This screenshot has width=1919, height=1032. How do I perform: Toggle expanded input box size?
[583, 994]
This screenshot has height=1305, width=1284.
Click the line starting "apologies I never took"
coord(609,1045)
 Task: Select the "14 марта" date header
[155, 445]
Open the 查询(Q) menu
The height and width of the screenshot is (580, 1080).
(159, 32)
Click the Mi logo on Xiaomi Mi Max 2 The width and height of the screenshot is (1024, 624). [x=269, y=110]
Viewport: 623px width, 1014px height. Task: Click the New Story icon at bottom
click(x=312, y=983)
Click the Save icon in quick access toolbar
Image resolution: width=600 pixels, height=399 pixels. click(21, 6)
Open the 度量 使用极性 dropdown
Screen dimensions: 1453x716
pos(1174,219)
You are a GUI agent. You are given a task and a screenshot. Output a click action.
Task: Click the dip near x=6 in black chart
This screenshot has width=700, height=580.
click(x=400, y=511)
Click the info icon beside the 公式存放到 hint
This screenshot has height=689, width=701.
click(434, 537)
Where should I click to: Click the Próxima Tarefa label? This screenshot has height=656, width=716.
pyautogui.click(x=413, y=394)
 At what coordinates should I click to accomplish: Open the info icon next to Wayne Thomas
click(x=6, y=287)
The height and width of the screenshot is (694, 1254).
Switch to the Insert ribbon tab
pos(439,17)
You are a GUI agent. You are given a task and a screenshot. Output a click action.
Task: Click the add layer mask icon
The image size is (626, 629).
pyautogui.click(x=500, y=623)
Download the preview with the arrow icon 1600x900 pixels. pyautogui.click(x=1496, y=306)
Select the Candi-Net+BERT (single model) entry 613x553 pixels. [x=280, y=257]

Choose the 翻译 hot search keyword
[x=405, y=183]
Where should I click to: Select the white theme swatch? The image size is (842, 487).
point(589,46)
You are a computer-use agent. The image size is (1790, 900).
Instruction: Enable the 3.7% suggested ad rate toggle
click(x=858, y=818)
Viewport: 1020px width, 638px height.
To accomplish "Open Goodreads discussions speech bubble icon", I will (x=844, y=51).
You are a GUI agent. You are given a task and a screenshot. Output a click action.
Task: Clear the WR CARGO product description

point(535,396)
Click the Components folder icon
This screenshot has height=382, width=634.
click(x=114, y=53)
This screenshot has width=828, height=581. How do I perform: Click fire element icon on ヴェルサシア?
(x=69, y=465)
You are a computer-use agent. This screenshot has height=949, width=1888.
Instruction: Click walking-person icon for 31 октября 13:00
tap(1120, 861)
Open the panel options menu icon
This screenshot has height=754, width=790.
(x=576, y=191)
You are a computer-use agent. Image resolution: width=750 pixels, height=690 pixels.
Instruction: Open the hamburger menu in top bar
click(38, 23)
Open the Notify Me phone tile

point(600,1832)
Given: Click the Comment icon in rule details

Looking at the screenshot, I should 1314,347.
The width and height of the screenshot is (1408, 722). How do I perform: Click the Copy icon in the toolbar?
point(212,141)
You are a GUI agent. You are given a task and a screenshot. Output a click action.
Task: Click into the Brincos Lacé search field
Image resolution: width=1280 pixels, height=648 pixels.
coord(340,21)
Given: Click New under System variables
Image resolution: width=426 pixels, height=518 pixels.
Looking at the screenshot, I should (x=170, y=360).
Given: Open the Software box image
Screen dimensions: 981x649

- **WHAT YOU HAVE TO DO**:
Take the line that holds "Viewport: 1020px width, 638px height." as the first and the last line of the material as the final one. Print that span exactly, both ends included.

- **SOLVED EXERCISE**:
Viewport: 1020px width, 638px height.
To accomplish "Open Goodreads discussions speech bubble icon", I will (x=844, y=51).
You are a GUI agent. You are given a task and a screenshot. Output a click action.
Task: Clear the WR CARGO product description

point(535,396)
Click the Components folder icon
This screenshot has height=382, width=634.
click(x=114, y=53)
This screenshot has width=828, height=581. How do I perform: Click fire element icon on ヴェルサシア?
(x=69, y=465)
You are a computer-use agent. This screenshot has height=949, width=1888.
Instruction: Click walking-person icon for 31 октября 13:00
tap(1120, 861)
Open the panel options menu icon
This screenshot has height=754, width=790.
(x=576, y=191)
You are a computer-use agent. Image resolution: width=750 pixels, height=690 pixels.
Instruction: Open the hamburger menu in top bar
click(38, 23)
Open the Notify Me phone tile

point(600,1832)
Given: Click the Comment icon in rule details

Looking at the screenshot, I should 1314,347.
The width and height of the screenshot is (1408, 722). How do I perform: Click the Copy icon in the toolbar?
point(212,141)
You are a GUI agent. You are given a task and a screenshot. Output a click action.
Task: Click into the Brincos Lacé search field
Image resolution: width=1280 pixels, height=648 pixels.
coord(340,21)
Given: Click New under System variables
Image resolution: width=426 pixels, height=518 pixels.
Looking at the screenshot, I should (x=170, y=360).
Given: Open the Software box image
Screen dimensions: 981x649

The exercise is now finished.